> [BRIEF]
Beginning with the first line, copy out each line of the material until the line containing "You are a computer-use agent. 944x522 pixels." has been copied as well.

===

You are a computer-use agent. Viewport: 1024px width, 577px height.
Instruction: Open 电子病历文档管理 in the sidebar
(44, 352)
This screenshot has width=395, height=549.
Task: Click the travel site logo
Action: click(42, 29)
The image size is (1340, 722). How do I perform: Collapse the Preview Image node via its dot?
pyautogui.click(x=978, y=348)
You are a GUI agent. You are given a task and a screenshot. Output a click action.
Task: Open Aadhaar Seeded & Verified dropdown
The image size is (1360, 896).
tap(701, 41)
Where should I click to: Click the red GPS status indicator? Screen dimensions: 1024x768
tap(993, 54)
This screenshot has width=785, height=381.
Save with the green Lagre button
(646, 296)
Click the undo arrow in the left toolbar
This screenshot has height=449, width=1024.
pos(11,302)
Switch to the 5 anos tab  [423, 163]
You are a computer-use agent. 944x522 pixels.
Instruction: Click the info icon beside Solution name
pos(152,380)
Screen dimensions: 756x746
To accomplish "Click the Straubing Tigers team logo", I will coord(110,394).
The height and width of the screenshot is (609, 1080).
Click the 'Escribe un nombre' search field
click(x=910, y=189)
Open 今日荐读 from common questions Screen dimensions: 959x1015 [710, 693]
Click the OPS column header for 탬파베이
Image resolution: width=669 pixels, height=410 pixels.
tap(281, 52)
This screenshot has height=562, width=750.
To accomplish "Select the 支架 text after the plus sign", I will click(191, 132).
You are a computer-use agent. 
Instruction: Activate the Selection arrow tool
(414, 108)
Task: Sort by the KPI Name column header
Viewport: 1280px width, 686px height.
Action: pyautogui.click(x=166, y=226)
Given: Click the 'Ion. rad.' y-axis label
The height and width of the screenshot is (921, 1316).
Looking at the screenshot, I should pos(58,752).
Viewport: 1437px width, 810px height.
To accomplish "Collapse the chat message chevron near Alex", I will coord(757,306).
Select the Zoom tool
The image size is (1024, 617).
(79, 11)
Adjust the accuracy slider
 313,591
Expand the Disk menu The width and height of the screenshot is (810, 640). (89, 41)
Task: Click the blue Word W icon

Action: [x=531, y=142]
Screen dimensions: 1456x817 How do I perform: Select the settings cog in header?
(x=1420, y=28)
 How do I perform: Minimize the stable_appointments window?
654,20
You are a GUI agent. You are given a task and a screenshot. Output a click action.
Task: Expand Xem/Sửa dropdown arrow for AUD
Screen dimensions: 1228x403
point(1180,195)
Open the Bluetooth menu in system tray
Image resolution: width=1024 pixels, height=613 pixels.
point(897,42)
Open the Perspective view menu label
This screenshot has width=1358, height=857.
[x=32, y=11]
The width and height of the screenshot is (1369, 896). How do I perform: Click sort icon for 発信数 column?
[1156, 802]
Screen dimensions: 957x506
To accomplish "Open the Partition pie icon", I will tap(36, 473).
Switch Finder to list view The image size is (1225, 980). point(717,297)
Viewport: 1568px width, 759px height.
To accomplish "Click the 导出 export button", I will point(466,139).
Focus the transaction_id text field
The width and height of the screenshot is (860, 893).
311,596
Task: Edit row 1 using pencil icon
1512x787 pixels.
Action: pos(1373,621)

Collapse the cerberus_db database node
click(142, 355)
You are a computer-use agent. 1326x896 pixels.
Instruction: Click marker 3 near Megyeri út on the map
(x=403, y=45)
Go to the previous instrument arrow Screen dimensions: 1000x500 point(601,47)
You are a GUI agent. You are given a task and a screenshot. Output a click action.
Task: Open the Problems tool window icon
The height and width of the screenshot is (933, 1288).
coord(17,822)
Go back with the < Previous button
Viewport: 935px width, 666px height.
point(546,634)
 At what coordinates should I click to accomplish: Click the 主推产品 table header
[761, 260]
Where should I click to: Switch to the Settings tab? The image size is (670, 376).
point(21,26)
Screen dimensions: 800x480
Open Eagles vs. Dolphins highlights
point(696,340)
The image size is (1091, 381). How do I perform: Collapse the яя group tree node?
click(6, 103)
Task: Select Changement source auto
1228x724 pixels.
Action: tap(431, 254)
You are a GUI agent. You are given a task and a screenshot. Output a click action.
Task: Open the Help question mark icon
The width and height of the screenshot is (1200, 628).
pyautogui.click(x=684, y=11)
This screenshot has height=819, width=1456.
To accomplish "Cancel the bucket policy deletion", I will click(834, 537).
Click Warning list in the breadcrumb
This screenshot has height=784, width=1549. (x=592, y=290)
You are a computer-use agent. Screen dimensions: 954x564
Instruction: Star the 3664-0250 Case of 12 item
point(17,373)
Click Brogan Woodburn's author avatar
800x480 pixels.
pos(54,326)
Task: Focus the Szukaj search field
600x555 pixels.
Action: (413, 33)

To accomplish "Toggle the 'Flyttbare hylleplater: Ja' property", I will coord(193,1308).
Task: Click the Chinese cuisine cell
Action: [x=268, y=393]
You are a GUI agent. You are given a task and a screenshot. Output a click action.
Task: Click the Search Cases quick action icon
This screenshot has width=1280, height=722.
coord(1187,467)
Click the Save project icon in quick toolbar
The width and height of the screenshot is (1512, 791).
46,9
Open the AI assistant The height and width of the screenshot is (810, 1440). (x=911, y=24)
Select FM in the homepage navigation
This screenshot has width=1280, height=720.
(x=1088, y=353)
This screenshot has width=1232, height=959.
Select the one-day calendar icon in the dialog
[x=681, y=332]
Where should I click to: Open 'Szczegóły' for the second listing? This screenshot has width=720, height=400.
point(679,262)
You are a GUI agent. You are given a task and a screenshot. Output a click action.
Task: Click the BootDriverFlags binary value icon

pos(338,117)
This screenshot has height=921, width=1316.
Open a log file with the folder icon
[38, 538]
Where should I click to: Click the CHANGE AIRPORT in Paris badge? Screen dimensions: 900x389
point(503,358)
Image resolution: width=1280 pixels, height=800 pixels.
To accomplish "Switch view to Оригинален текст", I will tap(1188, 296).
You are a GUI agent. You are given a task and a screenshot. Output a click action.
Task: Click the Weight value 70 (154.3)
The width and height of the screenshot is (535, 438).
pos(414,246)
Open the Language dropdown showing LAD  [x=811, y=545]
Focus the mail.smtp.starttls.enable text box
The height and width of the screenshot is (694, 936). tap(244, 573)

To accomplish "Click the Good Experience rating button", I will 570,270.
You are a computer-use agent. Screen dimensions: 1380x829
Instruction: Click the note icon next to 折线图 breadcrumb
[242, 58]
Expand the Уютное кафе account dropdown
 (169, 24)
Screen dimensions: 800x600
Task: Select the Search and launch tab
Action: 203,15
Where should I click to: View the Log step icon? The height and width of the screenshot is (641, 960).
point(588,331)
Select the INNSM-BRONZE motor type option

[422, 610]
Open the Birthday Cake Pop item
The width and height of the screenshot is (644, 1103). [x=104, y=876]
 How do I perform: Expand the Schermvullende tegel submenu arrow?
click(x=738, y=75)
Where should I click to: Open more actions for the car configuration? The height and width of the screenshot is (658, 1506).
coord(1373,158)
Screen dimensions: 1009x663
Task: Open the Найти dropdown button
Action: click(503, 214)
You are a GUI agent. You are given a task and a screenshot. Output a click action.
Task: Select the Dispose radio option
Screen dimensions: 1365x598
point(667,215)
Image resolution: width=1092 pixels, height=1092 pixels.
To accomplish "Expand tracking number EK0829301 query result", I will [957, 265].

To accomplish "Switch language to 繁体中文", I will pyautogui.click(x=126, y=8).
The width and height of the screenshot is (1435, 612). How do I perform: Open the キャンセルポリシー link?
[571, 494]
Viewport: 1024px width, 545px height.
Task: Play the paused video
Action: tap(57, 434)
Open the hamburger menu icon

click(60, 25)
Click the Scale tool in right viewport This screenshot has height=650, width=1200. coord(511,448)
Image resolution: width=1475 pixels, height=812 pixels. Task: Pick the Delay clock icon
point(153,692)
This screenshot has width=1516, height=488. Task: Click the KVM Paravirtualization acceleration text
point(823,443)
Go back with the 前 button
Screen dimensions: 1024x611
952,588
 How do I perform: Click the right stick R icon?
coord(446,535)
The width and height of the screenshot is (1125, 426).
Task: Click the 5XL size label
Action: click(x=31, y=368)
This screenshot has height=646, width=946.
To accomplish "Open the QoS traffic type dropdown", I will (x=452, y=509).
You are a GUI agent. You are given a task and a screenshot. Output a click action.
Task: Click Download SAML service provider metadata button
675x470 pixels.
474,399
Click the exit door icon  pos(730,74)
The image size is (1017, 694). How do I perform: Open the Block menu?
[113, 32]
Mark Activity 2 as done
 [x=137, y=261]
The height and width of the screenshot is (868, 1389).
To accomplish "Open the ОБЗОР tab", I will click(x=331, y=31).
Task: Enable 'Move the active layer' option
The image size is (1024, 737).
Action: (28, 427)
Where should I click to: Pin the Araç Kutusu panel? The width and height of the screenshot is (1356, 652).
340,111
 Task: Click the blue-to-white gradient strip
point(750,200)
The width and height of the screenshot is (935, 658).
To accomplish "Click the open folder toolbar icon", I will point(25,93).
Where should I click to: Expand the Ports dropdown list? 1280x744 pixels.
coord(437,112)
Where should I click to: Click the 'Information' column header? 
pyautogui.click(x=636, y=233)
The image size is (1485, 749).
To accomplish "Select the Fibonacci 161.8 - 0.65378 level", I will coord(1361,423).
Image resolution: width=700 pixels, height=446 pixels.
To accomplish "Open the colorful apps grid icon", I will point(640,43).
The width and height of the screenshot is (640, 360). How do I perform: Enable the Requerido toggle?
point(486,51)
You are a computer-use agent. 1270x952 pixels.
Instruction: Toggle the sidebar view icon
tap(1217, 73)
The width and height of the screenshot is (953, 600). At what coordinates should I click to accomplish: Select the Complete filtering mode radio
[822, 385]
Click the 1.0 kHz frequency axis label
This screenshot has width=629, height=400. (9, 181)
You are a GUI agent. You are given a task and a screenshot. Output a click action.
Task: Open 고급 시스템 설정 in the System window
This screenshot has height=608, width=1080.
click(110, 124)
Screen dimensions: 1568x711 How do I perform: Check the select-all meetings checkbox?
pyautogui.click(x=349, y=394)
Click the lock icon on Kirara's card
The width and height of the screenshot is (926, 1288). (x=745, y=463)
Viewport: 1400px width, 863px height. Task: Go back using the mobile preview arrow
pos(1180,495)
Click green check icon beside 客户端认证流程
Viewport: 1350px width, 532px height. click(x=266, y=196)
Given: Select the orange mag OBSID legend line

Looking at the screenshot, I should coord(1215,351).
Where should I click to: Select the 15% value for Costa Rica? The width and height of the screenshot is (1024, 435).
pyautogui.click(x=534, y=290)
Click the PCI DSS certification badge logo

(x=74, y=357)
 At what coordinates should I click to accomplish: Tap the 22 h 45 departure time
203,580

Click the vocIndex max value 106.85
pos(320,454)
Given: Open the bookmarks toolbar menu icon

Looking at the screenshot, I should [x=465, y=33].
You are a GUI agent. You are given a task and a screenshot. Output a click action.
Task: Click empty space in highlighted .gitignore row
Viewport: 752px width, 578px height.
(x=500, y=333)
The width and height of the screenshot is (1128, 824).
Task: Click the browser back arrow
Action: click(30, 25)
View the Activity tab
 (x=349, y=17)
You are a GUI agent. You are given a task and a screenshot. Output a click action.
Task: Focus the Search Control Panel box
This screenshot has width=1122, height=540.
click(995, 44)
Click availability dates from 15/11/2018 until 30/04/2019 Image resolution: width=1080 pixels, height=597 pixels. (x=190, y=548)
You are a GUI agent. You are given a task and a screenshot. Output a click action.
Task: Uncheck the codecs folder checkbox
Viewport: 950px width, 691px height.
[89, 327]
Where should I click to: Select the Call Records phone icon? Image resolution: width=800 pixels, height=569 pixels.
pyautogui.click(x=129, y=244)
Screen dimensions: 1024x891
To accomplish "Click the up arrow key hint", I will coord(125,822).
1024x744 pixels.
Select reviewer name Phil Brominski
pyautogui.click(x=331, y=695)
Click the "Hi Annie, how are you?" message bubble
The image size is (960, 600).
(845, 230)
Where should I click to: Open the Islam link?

===

> [THE COMPLETED TASK]
You are a computer-use agent. Viewport: 1024px width, 577px height.
Instruction: Open 电子病历文档管理 in the sidebar
(44, 352)
This screenshot has width=395, height=549.
Task: Click the travel site logo
Action: click(42, 29)
The image size is (1340, 722). How do I perform: Collapse the Preview Image node via its dot?
pyautogui.click(x=978, y=348)
You are a GUI agent. You are given a task and a screenshot. Output a click action.
Task: Open Aadhaar Seeded & Verified dropdown
The image size is (1360, 896).
tap(701, 41)
Where should I click to: Click the red GPS status indicator? Screen dimensions: 1024x768
tap(993, 54)
This screenshot has width=785, height=381.
Save with the green Lagre button
(646, 296)
Click the undo arrow in the left toolbar
This screenshot has height=449, width=1024.
pos(11,302)
Switch to the 5 anos tab  [423, 163]
You are a computer-use agent. 944x522 pixels.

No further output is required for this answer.